◆ TÂCHE DEMANDÉE A:
Comptez les lignes des enregistrements qui contiennent la chaîne « pixels », en tenant compte de la casse. Donnez uniquement ce nombre.

++++

Des grévistes cassent et brûlent tout sur leur passage. Ils se permettent même de menacer publiquement, après leurs premiers forfaits, de passer à la vitesse supérieure, de mettre le pays à feu et à sang si le Gouvernement ne satisfait pas immédiatement leurs revendications. En toute impunité. D’autres encore, à la moindre incartade, observent une « grève de la faim » qui a vite fait de paniquer nos gouvernants alors qu’il suffirait de les ignorer pendant quelques jours, pour qu’ils arrêtent leur cinéma. Des « grévistes de la faim » ont poussé le bouchon jusqu’à « exiger du Gouvernement des heures supplémentaires de 5 milliards de francs Cfa », alors qu’ils n’ont même fait les heures normales de travail. L’Université de Dakar est passée, semble-t-il, de temple du savoir à temple de l’anarchie.

++++

◆ TÂCHE DEMANDÉE B:
D'après le passage cité, quel montant les « grévistes de la faim » ont-ils exigé du Gouvernement au titre des heures supplémentaires ?

◆ MATÉRIEL FOURNI:
++++

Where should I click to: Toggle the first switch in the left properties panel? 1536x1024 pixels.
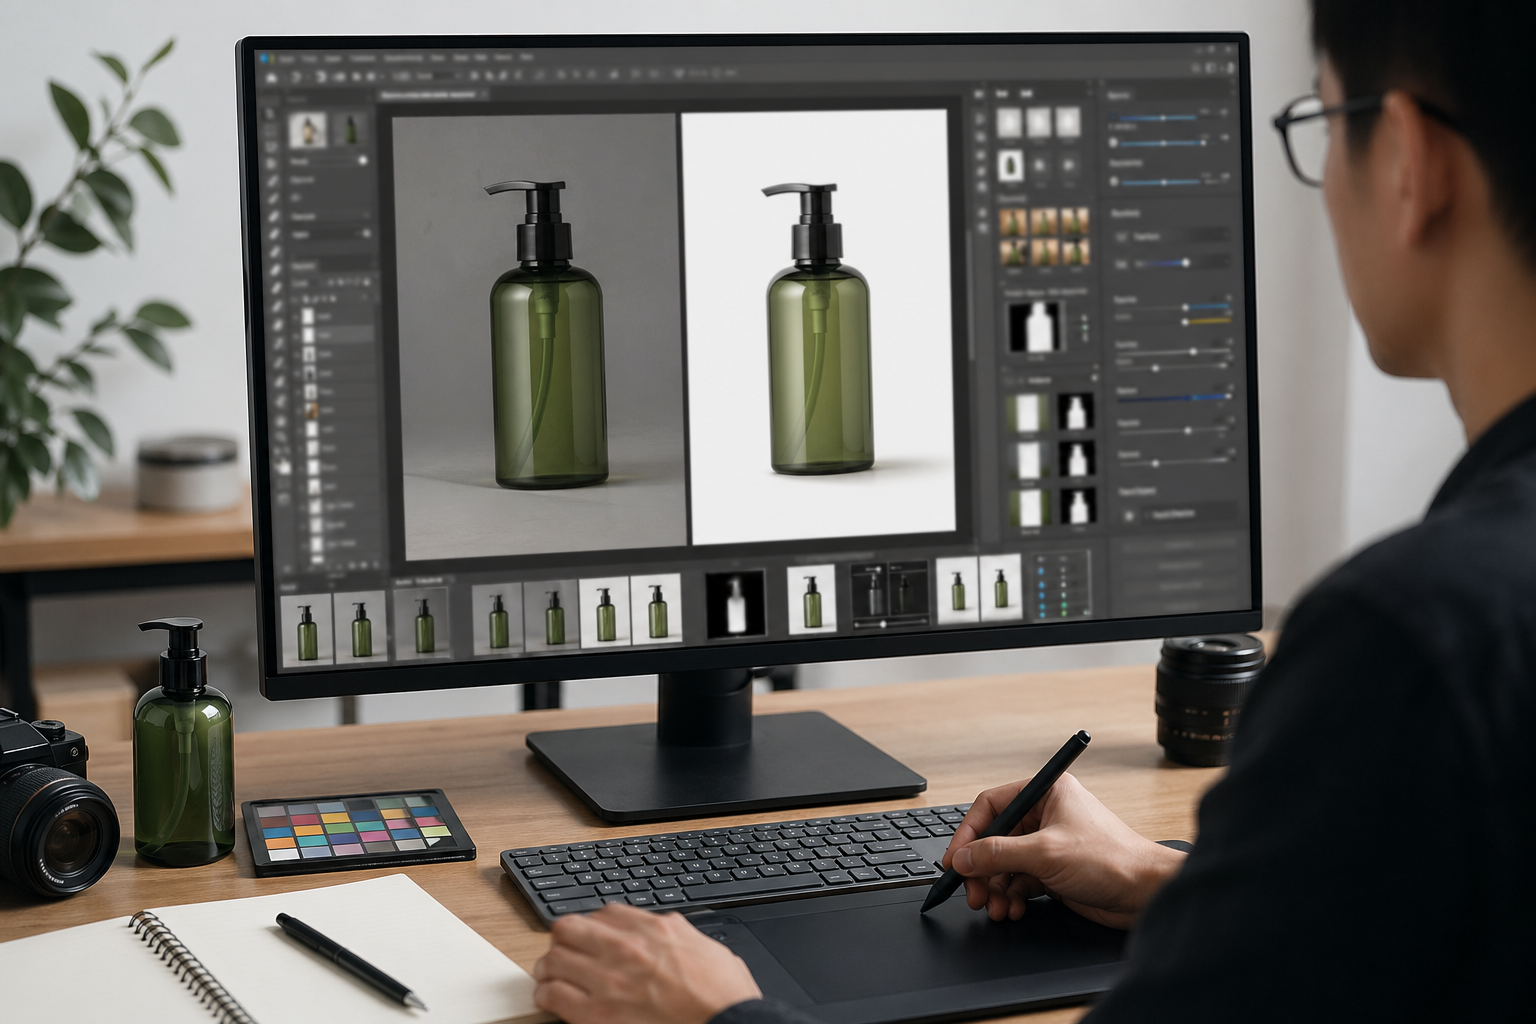click(x=361, y=160)
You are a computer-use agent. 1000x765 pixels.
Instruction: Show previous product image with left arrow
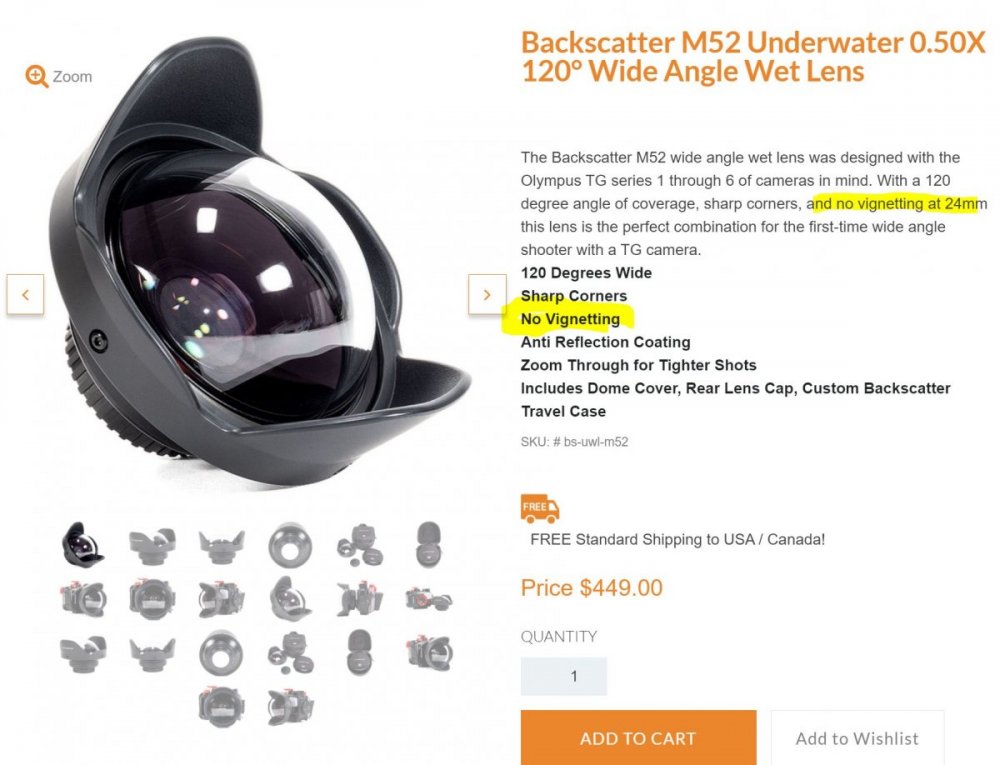[26, 295]
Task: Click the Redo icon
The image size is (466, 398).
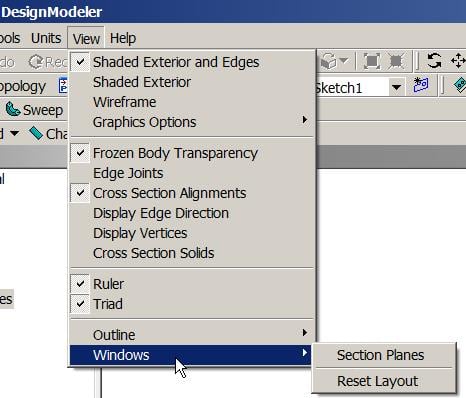Action: 35,62
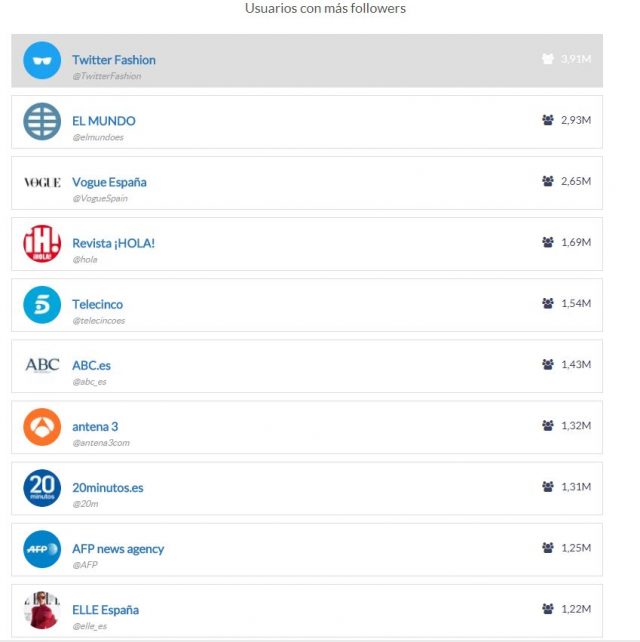This screenshot has height=642, width=640.
Task: Open the Twitter Fashion profile link
Action: [114, 60]
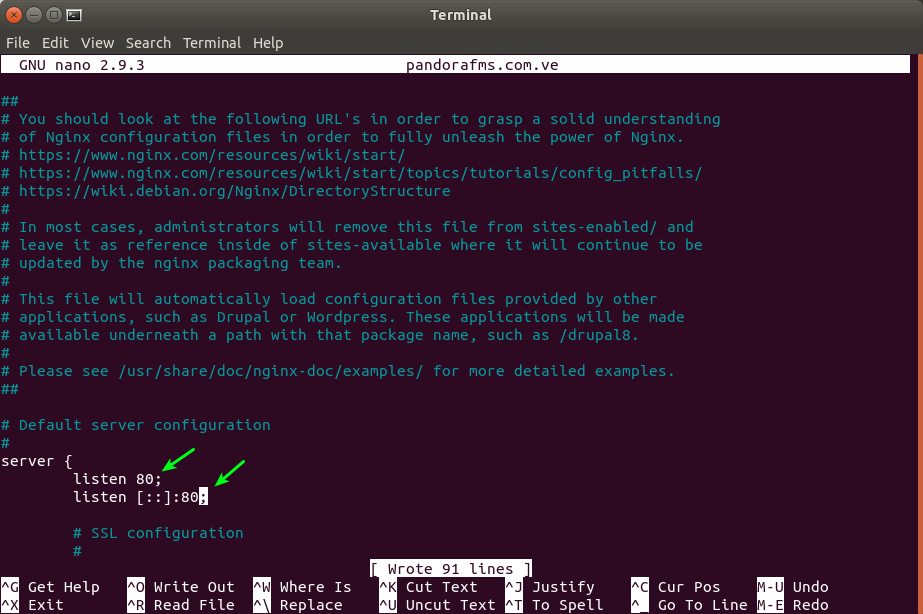Click the '# SSL configuration' comment

(x=158, y=533)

++++

◆ CORRIGÉ DE L'EXERCICE A:
2

◆ CORRIGÉ DE L'EXERCICE B:
5 milliards de francs Cfa.